**Written request:** Pull out every line in the records that contains the word "Task".

++++++++++++++++++++

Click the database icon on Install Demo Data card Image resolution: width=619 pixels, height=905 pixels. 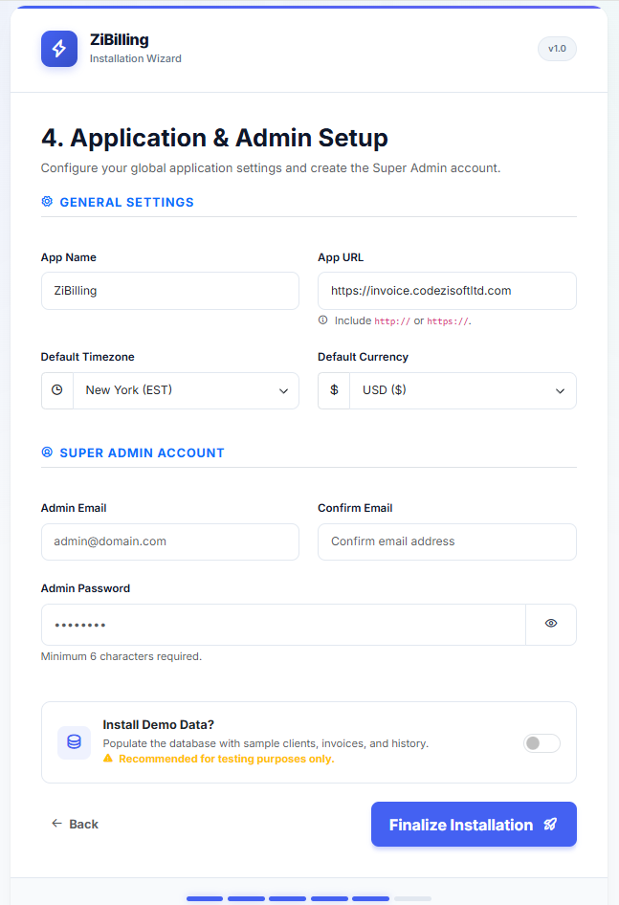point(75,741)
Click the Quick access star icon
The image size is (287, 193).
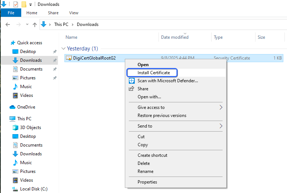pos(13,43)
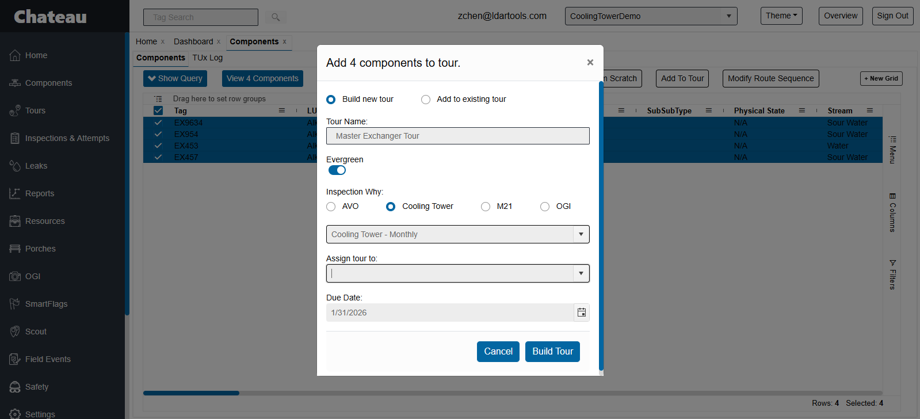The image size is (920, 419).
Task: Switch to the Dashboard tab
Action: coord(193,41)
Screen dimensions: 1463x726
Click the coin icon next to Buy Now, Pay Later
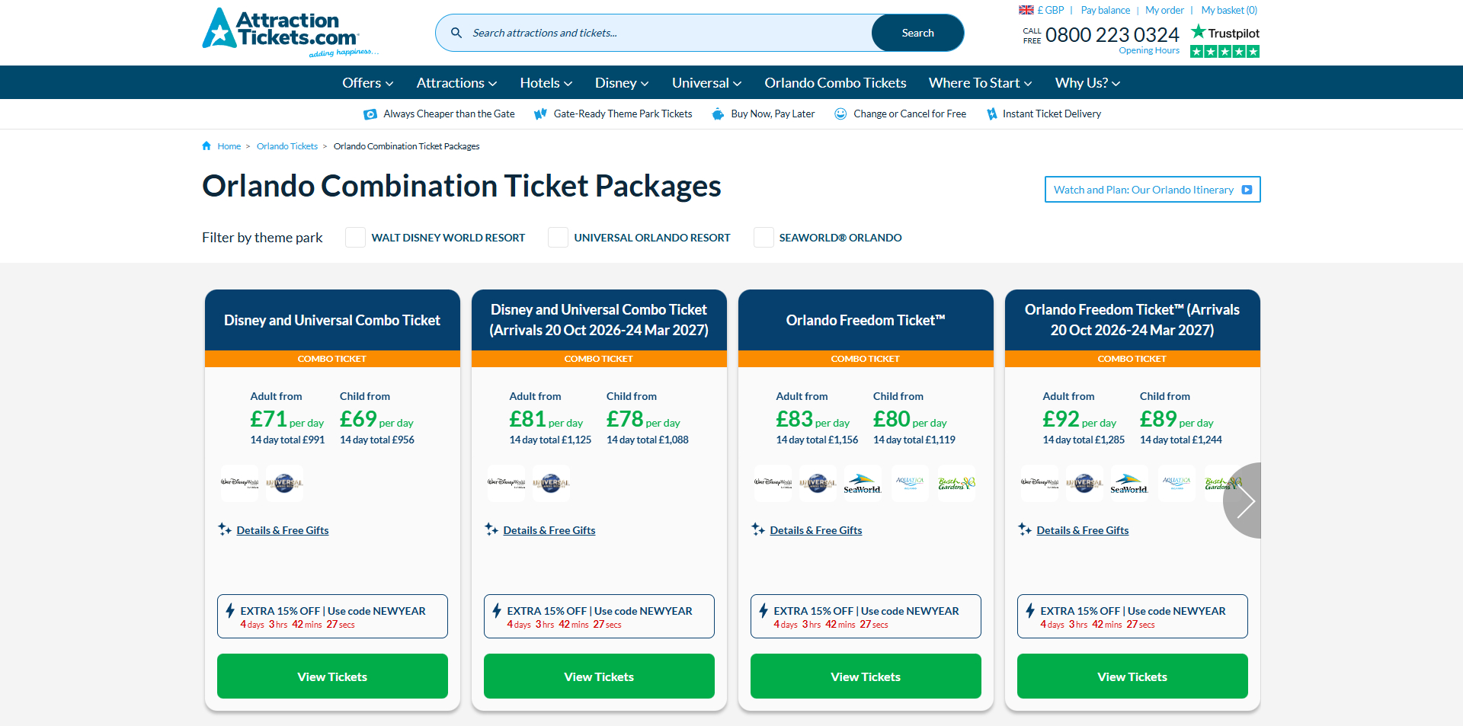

++++++++++++++++++++

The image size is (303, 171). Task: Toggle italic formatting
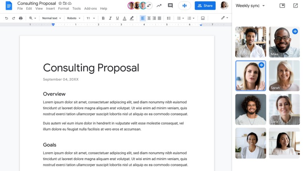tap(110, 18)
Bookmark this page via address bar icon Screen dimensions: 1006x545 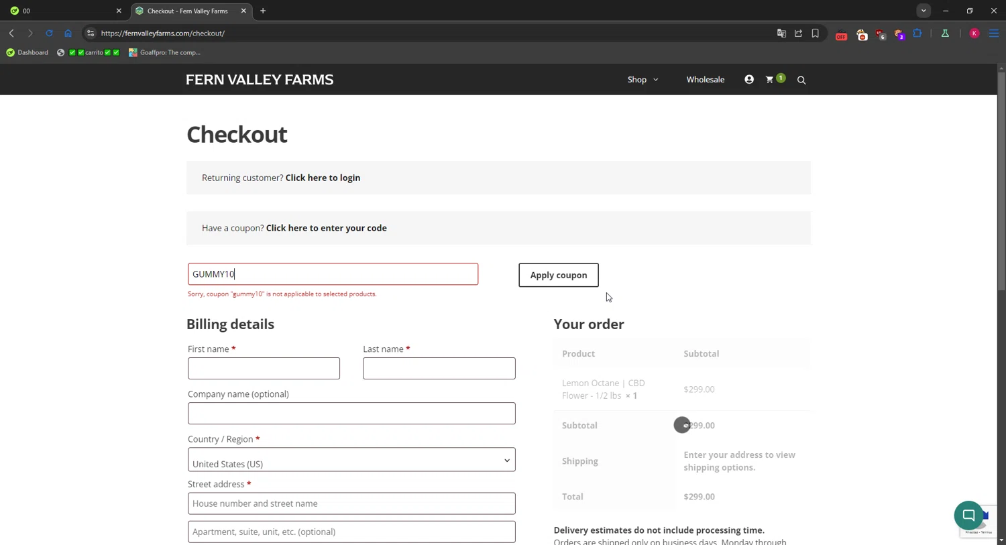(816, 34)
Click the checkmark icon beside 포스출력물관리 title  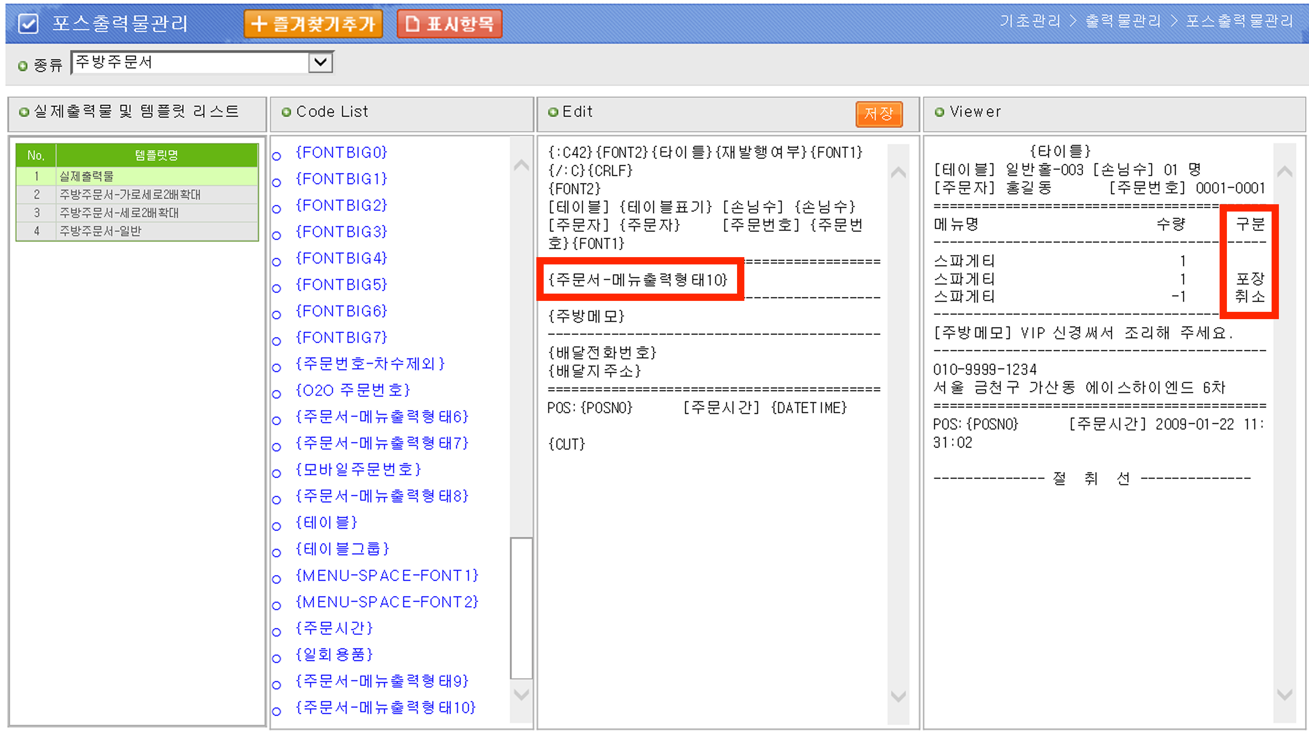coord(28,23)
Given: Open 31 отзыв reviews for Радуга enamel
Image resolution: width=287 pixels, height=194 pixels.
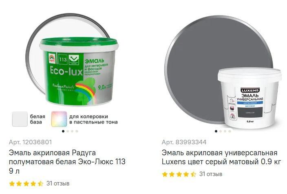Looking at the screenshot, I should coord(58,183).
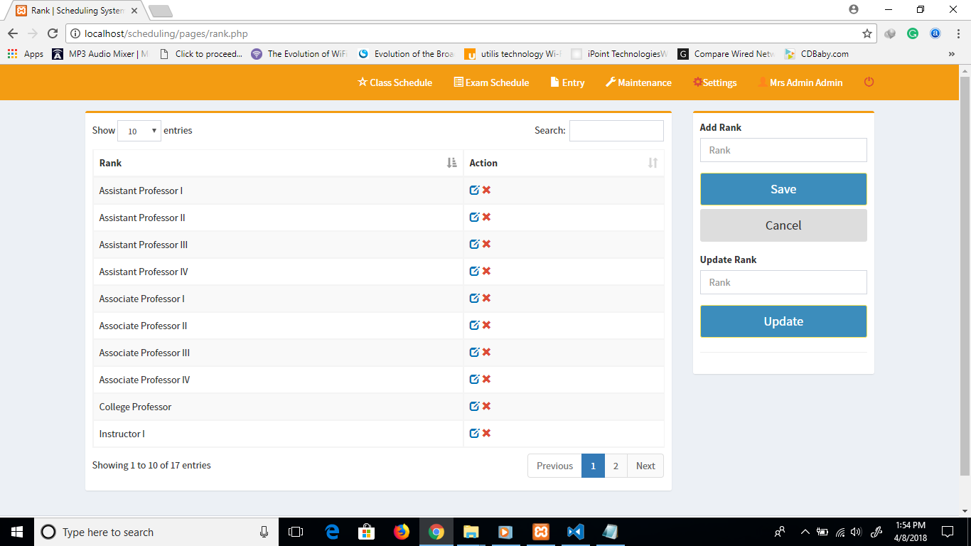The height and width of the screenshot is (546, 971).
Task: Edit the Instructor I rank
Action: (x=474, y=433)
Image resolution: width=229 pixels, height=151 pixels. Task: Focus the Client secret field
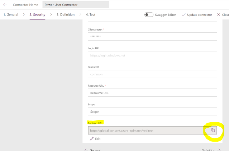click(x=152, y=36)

++++++++++++++++++++

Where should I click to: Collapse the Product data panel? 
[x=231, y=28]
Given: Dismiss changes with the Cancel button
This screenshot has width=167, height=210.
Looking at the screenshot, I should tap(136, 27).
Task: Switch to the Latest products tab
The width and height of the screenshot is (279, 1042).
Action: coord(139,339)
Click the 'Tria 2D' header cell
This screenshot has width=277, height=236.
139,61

++++++++++++++++++++

**Final result:**
Task: Switch to the Dashboard tab
The image size is (303, 171). Task: Toggle italic formatting
Task: Edit the Instructor I rank
Image resolution: width=229 pixels, height=151 pixels. Task: Focus the Client secret field
Task: Switch to the Latest products tab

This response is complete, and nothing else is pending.